Bien sûr, le film a des défauts: la fin, en particulier, est peut-être un peu trop vite expédiée; certains thèmes ne sont pas assez exploités; le côté "dénonciation de la morale chrétienne" (en fait catholique romaine...) est peut-être un peu lourd; le film aborde peut-être trop de thèmes à la fois (opposition paganisme / christianisme, opposition condition humaine / condition animale, rapports hommes / femmes, superstition, liberté, pouvoir et déchéance).
Mais, puisqu'il s'agit maintenant de parler des qualités, celles-ci l'emportent largement sur les défauts. Le mélange de fable / conte philosophique et de grosse bonne farce est en fait plus séduisant que déroutant. Le jeu des acteurs est au-dessus de tout éloge; on sent qu'ils se sont donnés à fond pour nous faire rire et en même temps pour donner un minimum de crédibilité à la farce. Mention spéciale à José Garcia, extraordinaire dans le rôle de l'homme cochon devenu roi. Disons aussi que Vincent Cassel est convaincant dans le rôle du dieu Pan (on n'a pas tous les jours de tels rôles!) et que Mélanie Bernier nous donne une composition de femme fatale manipulant Minor qui illustre bien la domination féminine. Et puis bravo aux cochons, qui se révèlent de vrais cabotins (!); j'ai rarement vu un film utiliser aussi bien les animaux.

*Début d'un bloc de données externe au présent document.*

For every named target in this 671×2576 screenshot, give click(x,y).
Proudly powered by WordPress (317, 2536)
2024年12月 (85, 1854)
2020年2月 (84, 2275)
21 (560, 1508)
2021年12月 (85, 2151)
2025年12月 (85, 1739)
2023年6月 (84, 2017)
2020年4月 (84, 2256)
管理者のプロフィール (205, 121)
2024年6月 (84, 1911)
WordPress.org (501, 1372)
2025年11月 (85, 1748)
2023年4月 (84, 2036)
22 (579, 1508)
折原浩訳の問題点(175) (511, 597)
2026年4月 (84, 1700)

Bref, il y a de très bons acteurs, le scénario n'est pas bête du tout, les décors (évoquant la civilisation sarde des nuraghe) et les costumes sont soignés, les animaux sont remarquablement utilisés, il y a le soleil, le ciel bleu et la mer à faire oublier la pluie et la grisaille, on rit beaucoup, et surtout, surtout, jamais aucun film avant "Sa Majesté Minor" n'avait su évoquer avec autant de réalisme la mythologie grecque. Rien à voir avec la série Hercule: cette fois-ci, on est en plein dedans, j'ai vraiment vu un satyre, un centaure et des nymphes, pour la première fois au cinéma, et rien que pour cela je serai reconnaissant à Jean-Jacques Annaud.

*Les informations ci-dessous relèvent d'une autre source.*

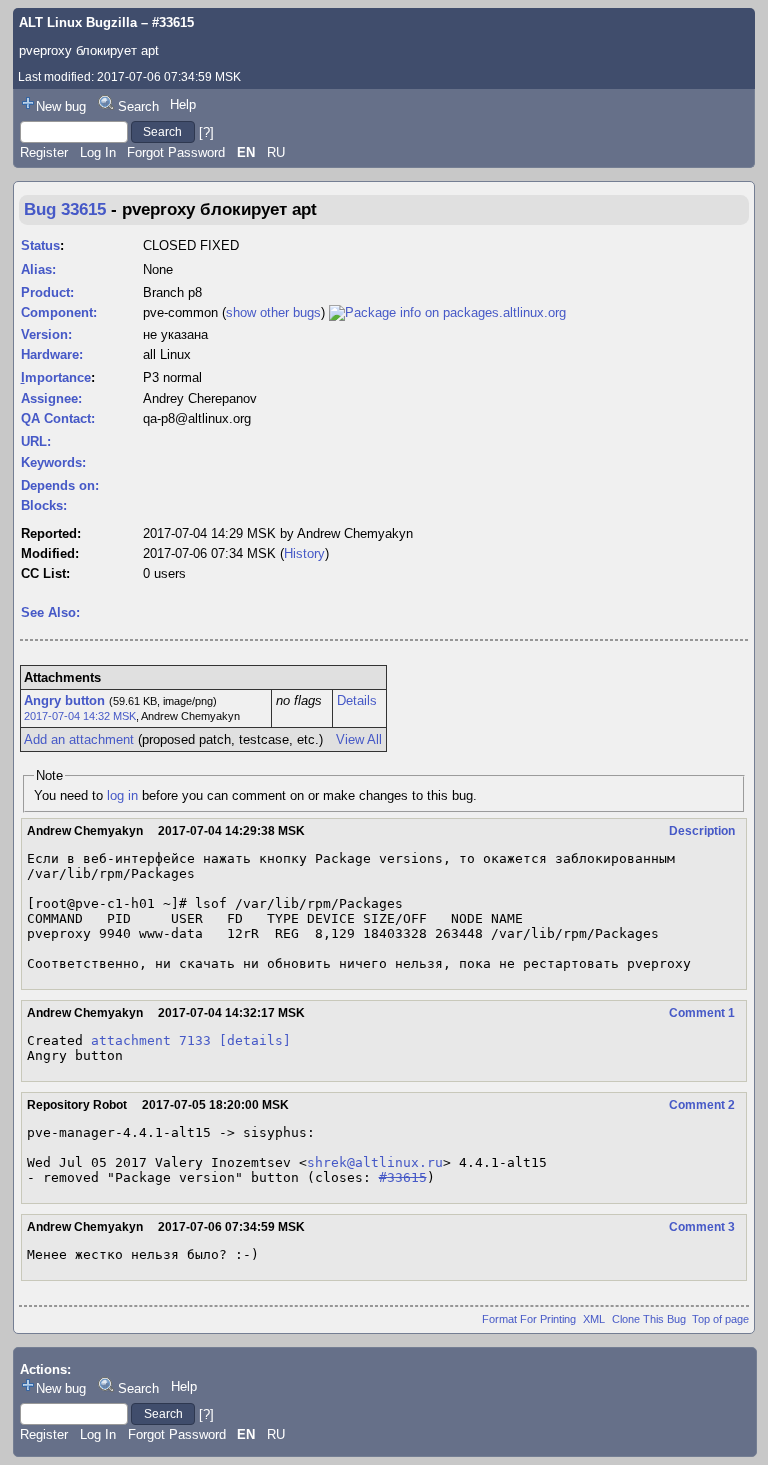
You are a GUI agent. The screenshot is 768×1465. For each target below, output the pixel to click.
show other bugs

En ce qui concerne le DVD, les bonus sont, pour une fois, utiles, et je recommande vraiment de les regarder.
Alors, pourquoi un tel échec critique et commercial pour un film de qualité? Je pense que les conclusions à en tirer sont assez inquiétantes: critiques et publics sont trop déculturés (par rapport à la culture européenne) et acculturés (par rapport à la sous-culture étasunienne destinée à l'exportation) pour comprendre une fable comique qui plonge ses racines dans les fondations mêmes de l'Europe. Cela veut tout simplement dire que, si Aristophane et Rabelais revenaient de nos jours, ils ne trouveraient plus aucune audience...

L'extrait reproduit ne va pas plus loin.